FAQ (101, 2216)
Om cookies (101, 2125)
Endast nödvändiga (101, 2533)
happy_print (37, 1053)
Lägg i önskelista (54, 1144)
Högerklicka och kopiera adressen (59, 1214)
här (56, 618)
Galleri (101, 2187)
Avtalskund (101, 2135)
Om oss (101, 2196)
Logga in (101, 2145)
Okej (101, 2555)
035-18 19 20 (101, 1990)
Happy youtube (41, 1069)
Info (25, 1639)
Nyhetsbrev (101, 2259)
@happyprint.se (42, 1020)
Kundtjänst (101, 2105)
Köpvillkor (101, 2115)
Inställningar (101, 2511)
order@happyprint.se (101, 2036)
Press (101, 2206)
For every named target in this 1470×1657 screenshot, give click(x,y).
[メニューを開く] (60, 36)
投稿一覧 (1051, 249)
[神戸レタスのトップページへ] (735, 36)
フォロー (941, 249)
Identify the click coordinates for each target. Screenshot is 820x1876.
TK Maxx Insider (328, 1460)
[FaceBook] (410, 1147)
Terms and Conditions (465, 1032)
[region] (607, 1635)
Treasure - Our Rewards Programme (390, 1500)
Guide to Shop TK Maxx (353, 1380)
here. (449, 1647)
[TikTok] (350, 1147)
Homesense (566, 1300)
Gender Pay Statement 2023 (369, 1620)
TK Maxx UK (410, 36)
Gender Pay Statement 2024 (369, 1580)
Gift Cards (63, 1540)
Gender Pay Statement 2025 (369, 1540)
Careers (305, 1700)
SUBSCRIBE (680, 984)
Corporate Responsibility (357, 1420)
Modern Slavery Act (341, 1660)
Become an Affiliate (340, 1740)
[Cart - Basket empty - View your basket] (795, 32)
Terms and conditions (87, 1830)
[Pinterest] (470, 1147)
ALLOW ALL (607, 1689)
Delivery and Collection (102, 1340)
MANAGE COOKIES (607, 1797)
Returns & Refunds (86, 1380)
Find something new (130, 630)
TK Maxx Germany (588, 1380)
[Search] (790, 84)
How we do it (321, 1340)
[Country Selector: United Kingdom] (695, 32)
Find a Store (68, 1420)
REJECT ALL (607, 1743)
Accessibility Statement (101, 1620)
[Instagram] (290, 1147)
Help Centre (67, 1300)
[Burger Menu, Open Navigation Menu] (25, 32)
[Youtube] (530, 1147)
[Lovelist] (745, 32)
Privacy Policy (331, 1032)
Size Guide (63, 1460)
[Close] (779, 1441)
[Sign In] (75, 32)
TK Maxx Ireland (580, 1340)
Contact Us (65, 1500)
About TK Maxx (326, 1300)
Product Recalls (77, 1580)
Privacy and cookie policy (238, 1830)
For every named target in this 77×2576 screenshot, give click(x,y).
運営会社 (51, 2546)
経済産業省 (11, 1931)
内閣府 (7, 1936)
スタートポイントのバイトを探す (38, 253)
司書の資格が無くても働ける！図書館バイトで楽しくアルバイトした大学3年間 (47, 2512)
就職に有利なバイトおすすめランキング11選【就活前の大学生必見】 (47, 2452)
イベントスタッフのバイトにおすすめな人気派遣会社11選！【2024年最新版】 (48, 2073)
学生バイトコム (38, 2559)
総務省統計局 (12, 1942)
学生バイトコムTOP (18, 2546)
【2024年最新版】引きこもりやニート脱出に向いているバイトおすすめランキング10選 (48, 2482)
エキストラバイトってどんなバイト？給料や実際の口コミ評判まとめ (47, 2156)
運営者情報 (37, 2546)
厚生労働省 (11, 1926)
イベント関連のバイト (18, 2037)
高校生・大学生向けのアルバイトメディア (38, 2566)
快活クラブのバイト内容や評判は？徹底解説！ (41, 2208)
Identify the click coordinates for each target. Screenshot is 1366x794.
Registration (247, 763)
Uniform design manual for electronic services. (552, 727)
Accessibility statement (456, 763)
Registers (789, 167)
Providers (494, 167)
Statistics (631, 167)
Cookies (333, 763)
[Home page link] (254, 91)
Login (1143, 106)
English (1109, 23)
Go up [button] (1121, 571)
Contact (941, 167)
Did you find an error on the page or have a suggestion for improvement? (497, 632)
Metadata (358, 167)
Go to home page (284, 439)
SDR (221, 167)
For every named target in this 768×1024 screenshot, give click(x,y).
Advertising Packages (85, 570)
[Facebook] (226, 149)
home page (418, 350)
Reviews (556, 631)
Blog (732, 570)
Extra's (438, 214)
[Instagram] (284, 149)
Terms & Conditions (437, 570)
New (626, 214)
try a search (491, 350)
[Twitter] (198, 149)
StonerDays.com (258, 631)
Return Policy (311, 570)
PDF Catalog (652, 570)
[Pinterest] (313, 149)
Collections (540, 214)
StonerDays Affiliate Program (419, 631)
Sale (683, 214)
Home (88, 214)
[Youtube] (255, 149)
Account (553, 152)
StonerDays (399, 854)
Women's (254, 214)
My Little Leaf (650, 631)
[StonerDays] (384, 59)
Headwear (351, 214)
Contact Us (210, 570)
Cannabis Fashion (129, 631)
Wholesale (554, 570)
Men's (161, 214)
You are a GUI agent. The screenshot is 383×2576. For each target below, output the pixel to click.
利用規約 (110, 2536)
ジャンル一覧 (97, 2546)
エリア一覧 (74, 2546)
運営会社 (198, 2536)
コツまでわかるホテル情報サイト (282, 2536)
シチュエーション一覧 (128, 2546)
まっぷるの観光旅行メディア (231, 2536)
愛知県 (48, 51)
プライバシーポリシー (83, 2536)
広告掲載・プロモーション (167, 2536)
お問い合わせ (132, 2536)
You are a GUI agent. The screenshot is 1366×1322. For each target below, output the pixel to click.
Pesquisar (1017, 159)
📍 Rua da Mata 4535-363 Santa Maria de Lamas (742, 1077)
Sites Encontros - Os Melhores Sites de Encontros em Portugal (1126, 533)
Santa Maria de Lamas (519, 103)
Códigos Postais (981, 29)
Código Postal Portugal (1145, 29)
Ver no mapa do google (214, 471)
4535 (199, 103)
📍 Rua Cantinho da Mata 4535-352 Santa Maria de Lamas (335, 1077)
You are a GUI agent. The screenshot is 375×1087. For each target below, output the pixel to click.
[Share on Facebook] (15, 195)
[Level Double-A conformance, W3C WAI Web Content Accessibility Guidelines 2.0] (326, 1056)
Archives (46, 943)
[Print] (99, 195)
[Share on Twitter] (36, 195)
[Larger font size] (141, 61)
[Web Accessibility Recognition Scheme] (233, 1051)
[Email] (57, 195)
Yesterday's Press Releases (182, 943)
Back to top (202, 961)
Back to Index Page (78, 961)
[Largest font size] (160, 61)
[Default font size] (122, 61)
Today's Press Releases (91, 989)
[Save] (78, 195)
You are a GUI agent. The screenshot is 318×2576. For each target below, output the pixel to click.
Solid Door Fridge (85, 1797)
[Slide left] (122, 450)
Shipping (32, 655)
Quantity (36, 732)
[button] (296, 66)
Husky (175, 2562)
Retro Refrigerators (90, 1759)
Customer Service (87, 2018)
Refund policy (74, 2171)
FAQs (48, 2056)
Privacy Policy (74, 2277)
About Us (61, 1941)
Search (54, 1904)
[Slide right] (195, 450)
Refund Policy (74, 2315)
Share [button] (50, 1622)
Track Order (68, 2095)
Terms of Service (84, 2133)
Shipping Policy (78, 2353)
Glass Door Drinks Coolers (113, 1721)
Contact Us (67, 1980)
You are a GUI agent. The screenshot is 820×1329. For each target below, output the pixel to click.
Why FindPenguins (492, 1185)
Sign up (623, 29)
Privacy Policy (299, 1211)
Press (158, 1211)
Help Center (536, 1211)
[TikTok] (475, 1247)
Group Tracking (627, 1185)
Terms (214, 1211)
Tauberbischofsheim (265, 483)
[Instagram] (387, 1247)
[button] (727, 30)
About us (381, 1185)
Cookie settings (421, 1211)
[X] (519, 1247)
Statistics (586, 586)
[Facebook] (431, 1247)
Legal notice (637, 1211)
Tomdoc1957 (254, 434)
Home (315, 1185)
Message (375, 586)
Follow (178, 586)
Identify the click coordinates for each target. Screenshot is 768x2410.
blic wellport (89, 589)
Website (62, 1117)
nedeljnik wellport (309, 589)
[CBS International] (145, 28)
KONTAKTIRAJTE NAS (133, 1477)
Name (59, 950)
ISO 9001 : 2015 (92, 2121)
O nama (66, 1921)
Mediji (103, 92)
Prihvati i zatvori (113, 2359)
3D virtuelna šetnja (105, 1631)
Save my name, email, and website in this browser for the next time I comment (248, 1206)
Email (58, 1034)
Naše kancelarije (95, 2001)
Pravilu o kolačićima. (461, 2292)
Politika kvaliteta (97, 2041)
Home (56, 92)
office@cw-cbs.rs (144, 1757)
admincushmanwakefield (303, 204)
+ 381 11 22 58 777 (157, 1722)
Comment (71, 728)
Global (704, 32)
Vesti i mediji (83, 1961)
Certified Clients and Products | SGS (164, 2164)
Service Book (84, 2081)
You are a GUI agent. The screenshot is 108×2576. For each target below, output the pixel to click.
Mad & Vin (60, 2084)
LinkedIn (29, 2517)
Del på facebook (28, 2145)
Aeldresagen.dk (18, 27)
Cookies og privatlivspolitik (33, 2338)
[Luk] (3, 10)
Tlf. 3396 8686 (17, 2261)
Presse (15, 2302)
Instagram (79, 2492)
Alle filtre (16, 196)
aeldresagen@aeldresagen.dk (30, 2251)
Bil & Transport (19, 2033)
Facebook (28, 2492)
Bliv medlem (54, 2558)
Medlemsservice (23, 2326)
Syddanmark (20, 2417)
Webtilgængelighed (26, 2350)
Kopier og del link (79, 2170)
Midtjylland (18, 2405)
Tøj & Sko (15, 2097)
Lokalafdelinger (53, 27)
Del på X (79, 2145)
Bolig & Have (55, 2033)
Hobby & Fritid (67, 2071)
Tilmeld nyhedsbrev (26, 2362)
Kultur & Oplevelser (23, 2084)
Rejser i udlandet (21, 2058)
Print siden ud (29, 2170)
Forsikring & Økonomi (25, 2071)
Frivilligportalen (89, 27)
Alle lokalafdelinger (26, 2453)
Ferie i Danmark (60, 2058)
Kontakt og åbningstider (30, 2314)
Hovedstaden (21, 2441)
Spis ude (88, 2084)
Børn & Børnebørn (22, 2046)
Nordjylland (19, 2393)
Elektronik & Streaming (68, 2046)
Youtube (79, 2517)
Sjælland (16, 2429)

——————————

In the entries above, find the line with "Metadata (358, 167)" and the line with "Extra's (438, 214)", then restate word for word both of them and every line between, with nothing more.

- _RESPONSE TO THIS TASK_
Metadata (358, 167)
Go to home page (284, 439)
SDR (221, 167)
For every named target in this 768×1024 screenshot, give click(x,y).
Advertising Packages (85, 570)
[Facebook] (226, 149)
home page (418, 350)
Reviews (556, 631)
Blog (732, 570)
Extra's (438, 214)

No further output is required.